"The Republican lawyer shot by Dick Cheney in a hunting accident in Texas last weekend has emerged from hospital and apologised to the US Vice-President for all the trouble the shooting caused."
Holy fuck. That's power, folks. Imagine being so fearsome that you could shoot a lawyer in the face and have him apologize to you. I mean, not only was Whittington shot in the face by Cheney, the traveling shot actually triggered a minor heart attack. Which, naturally, caused Wittington no end of soft, tender feelings towards Dick.
I mean hell, I don't care who shoots me in the face, and how accidental it might be: I'm still going to have some anger to deal with. "Sure, accidents happen," I'd say angrily, "but dude, you shot me in the FUCKING FACE!"

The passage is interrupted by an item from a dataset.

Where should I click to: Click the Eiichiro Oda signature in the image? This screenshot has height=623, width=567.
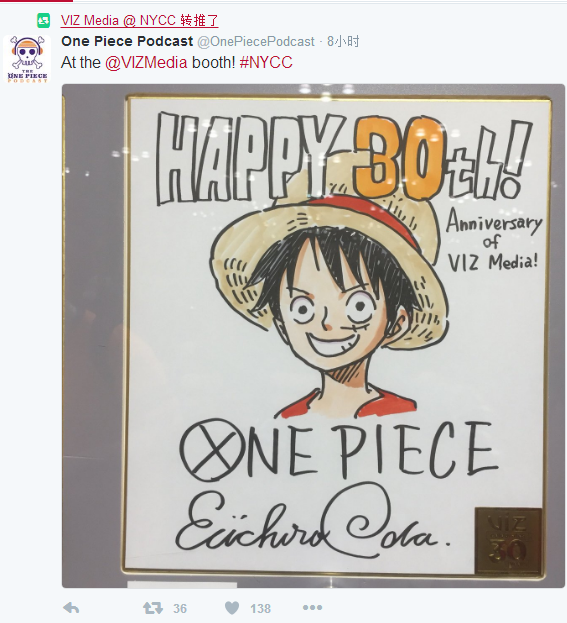coord(312,520)
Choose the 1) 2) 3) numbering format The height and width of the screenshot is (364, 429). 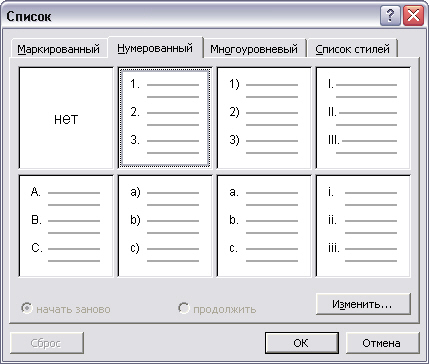click(264, 118)
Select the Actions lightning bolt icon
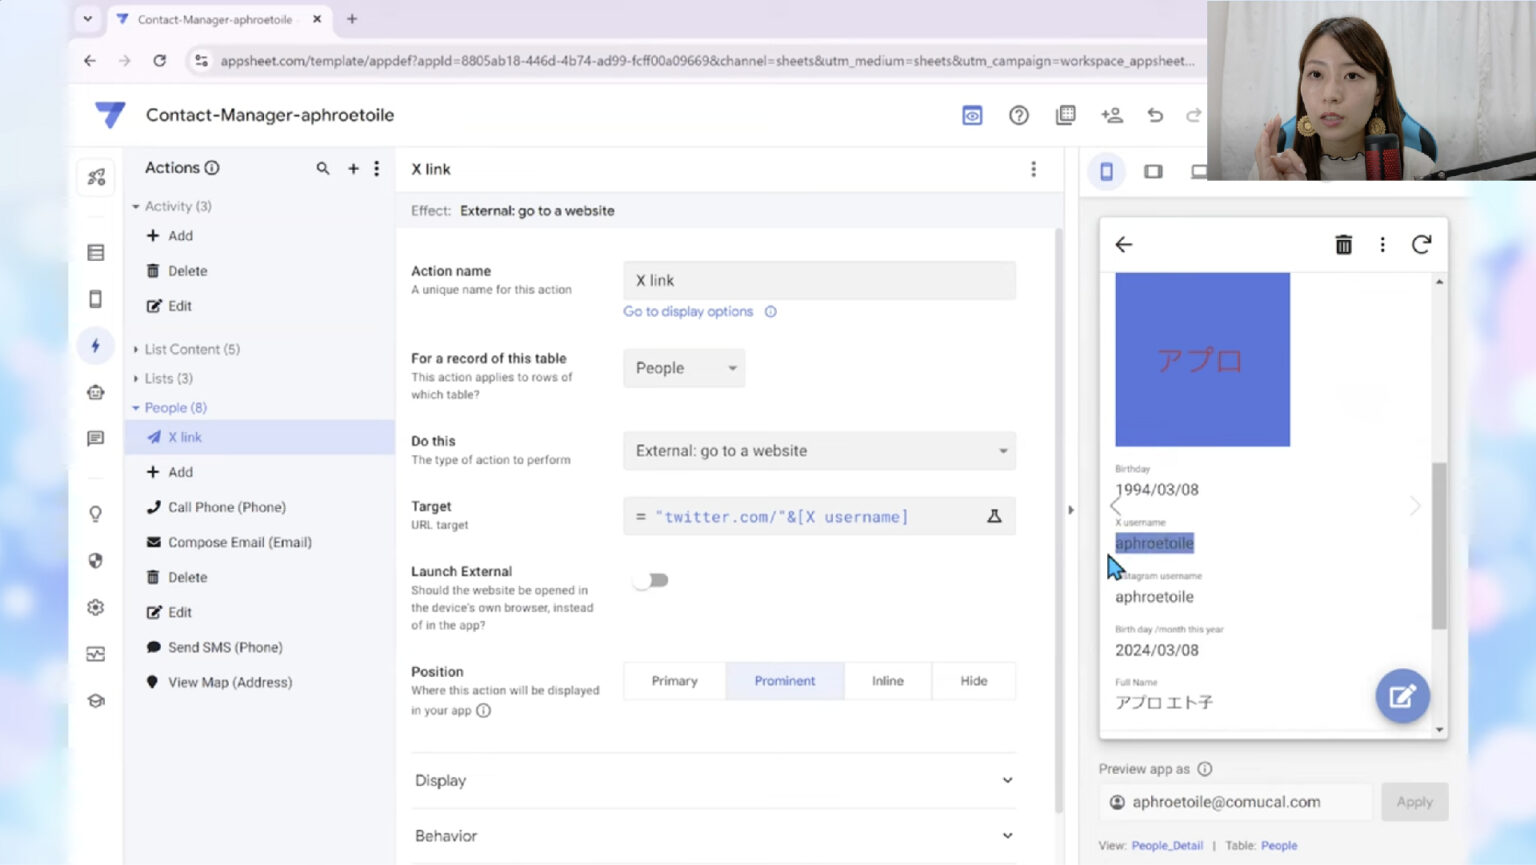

Of course, I might be more inclined to keep my mouth shut if the guy who shot me could have me killed. And lets face it, if Whittington spoke out against Cheney, the rest of their Republican buddies might stop liking Harry. As might the CIA.
Hell, the press made a bigger deal out of Clinton shooting Lewinski in the face, and she wanted him too!
As an aside, the article goes on to say "Mr Whittington, whose face was still bruised but otherwise appeared healthy..." Now, I don't know about you, but even with the bruises removed, I think one of the last adjectives I would use to describe Harry's face would be "healthy". "Vulpine", "mottled" and "scary" all come to mind long before "healthy".
So, the moral of the story is clear. If you want to be able to shoot lawyers in the face with impunity - and hell, who doesn't? - then go into politics.